Money flows where it’s treated best.

[ad#Google Adsense]By “treated best,” I mean investors will move their money to where it earns the highest yield. And as I’ll show in a minute, you can profit from this.

From firsthand experience, I know money flows where it’s treated best…

As vice president of a global mutual fund back in 1994, I placed the orders for what to do with our cash overnight. And every night, we invested our excess cash in whichever safe major currency was paying the most interest. (That was back when you could actually earn some real interest!)

Thousands of other financial institutions and big companies around the world do the same thing… Every night, money flows to where it’s treated best.

Last week, speculators were buying the euro in anticipation of a future interest rate hike in Europe. You see, the more Europe raises interest rates, the more the euro will attract big institutions. When speculators didn’t get the news they wanted about interest rates going up, the euro plunged.

Once again, money flows to where it’s treated best. And history shows you can exploit this for profit…

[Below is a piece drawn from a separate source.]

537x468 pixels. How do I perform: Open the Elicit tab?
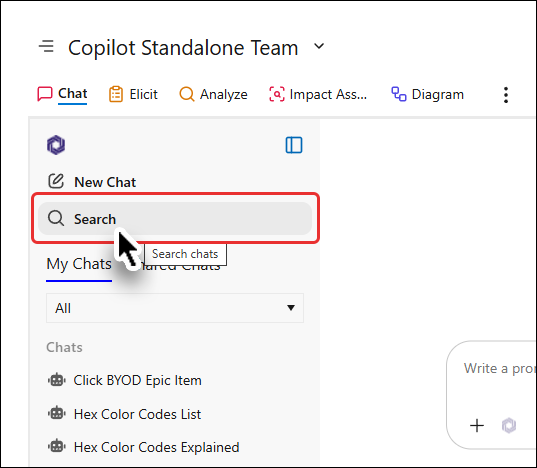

Deutsche Bank did a simple study of this idea – using a simple strategy. Deutsche Bank’s simple system is to buy the three currencies with the highest interest rates and sell the three with the lowest interest rates (out of the 10 most traded currencies)… hold for three months… then rebalance.

The rules are simple… But the total returns are incredible…

Since 1980, this strategy has returned over 9% a year. It’s been a good way to diversify, too… Except for 2008, whenever stocks went down in a year, this strategy went up that year.

Deutsche Bank has an ETF that tracks this strategy. It’s listed in Germany. The symbol on Yahoo is DX2N.DE.

This simple system by itself is pretty good. But if you combine it with the simple currency momentum system I shared with you last week, you get something great…

Combining the two systems still returned 9% a year since 1980. But the combined system only had TWO losing years since 1980… and those losses were both less than 2%.

So we have a few lessons today…

1. Money flows where it’s treated best. Among the major currencies, the one paying the highest interest rate has historically risen, as big investors move money to get higher rates.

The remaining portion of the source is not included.